En el Evangelio Jesús nos invita a orar: «Pedid y se os dará; buscad y hallaréis; llamad y se os abrirá».
Estas palabras de Jesús son muy hermosas, porque expresan la verdadera relación entre Dios y el hombre, y porque responden a un problema fundamental en toda la historia de las religiones y de nuestra vida personal: ¿Está bien y es justo pedir a Dios cualquier cosa? ¿O bien la única respuesta hay que dejarla en manos de la trascendencia y grandeza de Dios? ¿No consiste la oración en glorificarle, adorarle, en darle gracias, es decir, en una oración que sería desinteresada?...

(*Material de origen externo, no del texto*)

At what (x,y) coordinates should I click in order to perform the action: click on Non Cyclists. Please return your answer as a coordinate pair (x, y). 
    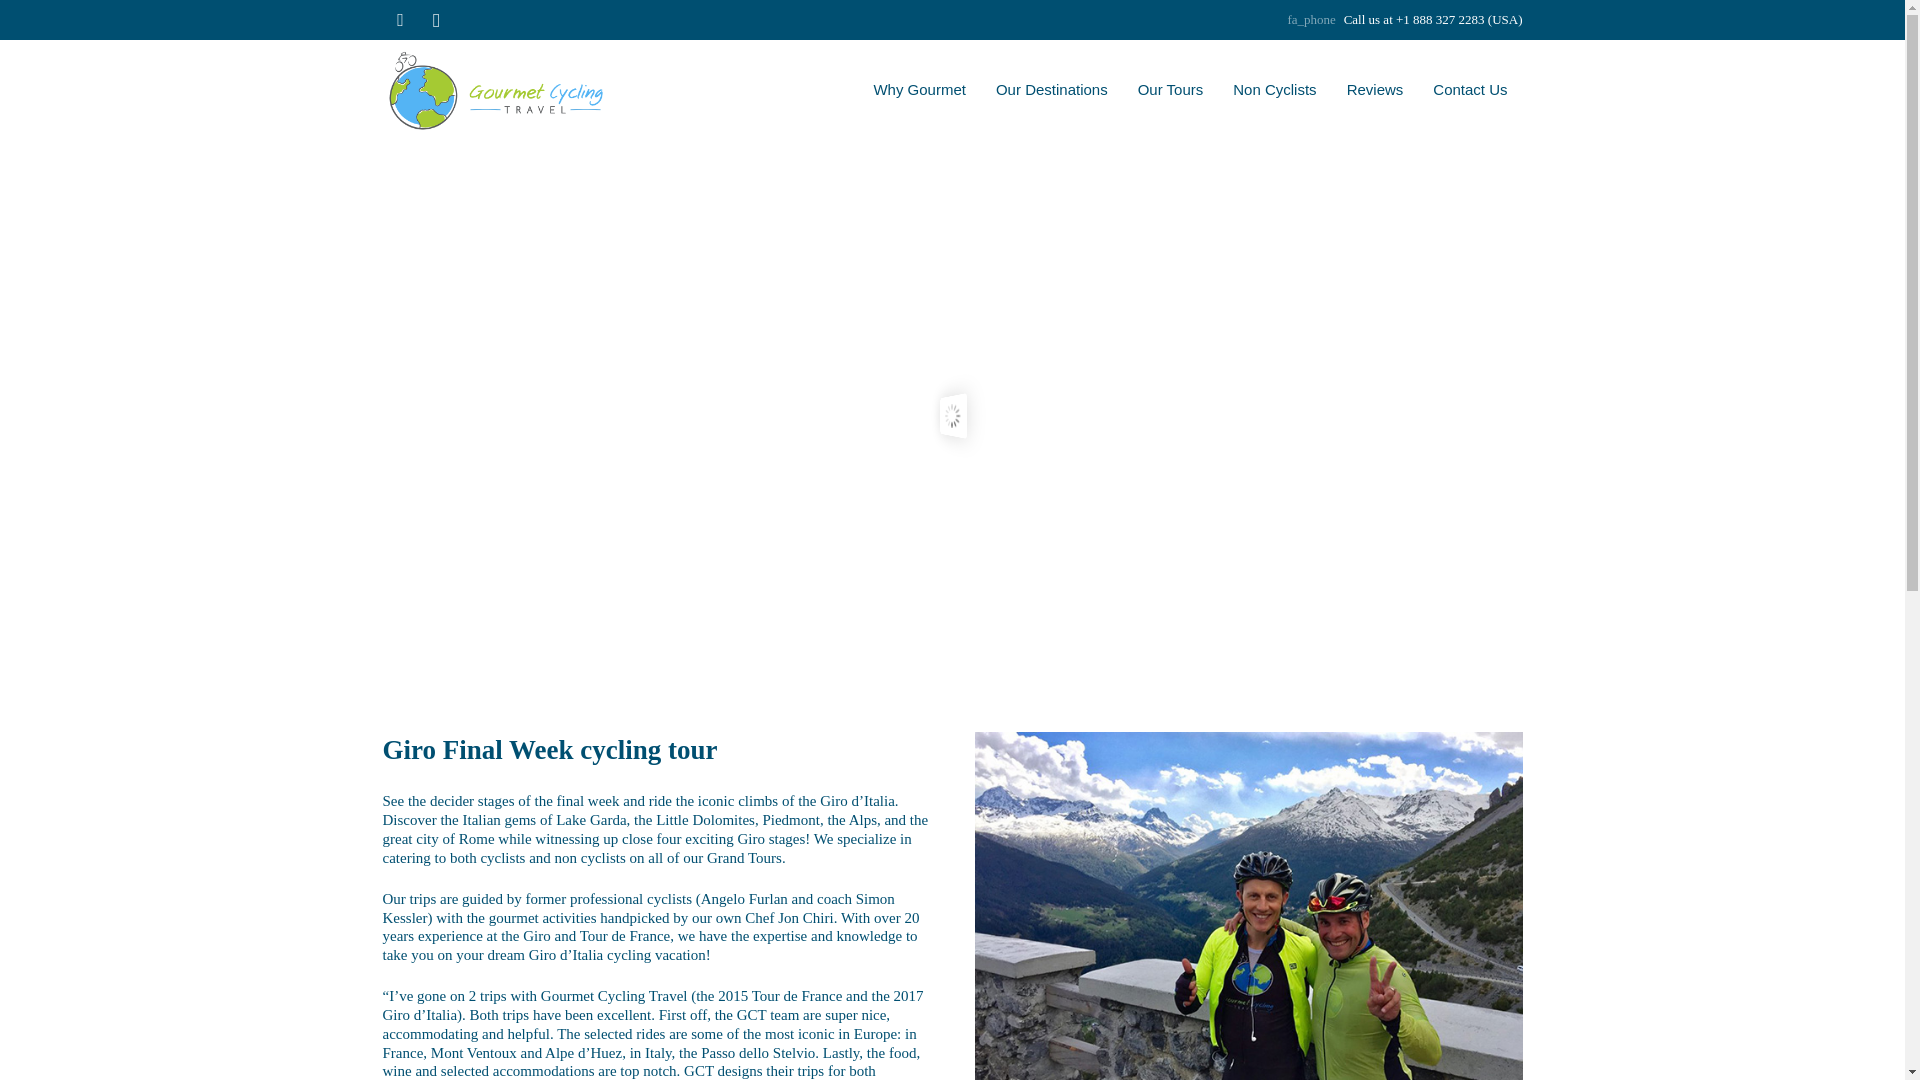
    Looking at the image, I should click on (1274, 90).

Jesús no conoce este temor. Jesús no enseña una religión para élites, totalmente desinteresada. La noción de Dios que Jesús no enseña es diferente: su Dios es muy humano; es un Dios bueno y poderoso.
La religión de Jesús es muy humana, muy simple –es la religión de los sencillos: «Te doy gracias, Padre, Señor de cielo y tierra porque has escondido estas cosas a lo sabios e inteligentes y las has revelado a los humildes y sencillos» (Mt 11,25).
Los pequeños, los que tienen necesidad de la ayuda de Dios y lo dicen, comprenden mucho mejor la verdad que los inteligentes, quienes, rechazando la oración de petición y no admitiendo más que la alabanza desinteresada a Dios, construyen en el hombre una autosuficiencia que no se corresponde con su indigencia, tal como lo expresan las palabras de Ester: «Mi Señor y Dios nuestro, Tú eres único. Protégeme, que estoy sola y no tengo otro defensor que Tú.» (Ester 14,4)
Detrás de esta noble actitud que no quiere ser molesta a Dios con su pequeños males, se esconde la duda siguiente: ¿Puede Dios dar respuesta a las realidades de nuestra vida, puede cambiar nuestras situaciones y entrar en la realidad de nuestra vida terrena?...
Si Dios no actúa, si no tiene poder sobre los acontecimientos concretos de nuestra vida, ¿cómo sigue siendo Dios? Y si Dios es amor ¿no encontrará el amor una posibilidad de responder a la esperanza del que le ama?
Si Dios es amor, y si no pudiera ayudarnos en nuestra vida concreta, el Amor no sería el último poder del mundo.
(Cardenal Ratzinger -Benedicto XVI- sermón del retiro de Cuaresma, Vaticano, 1983).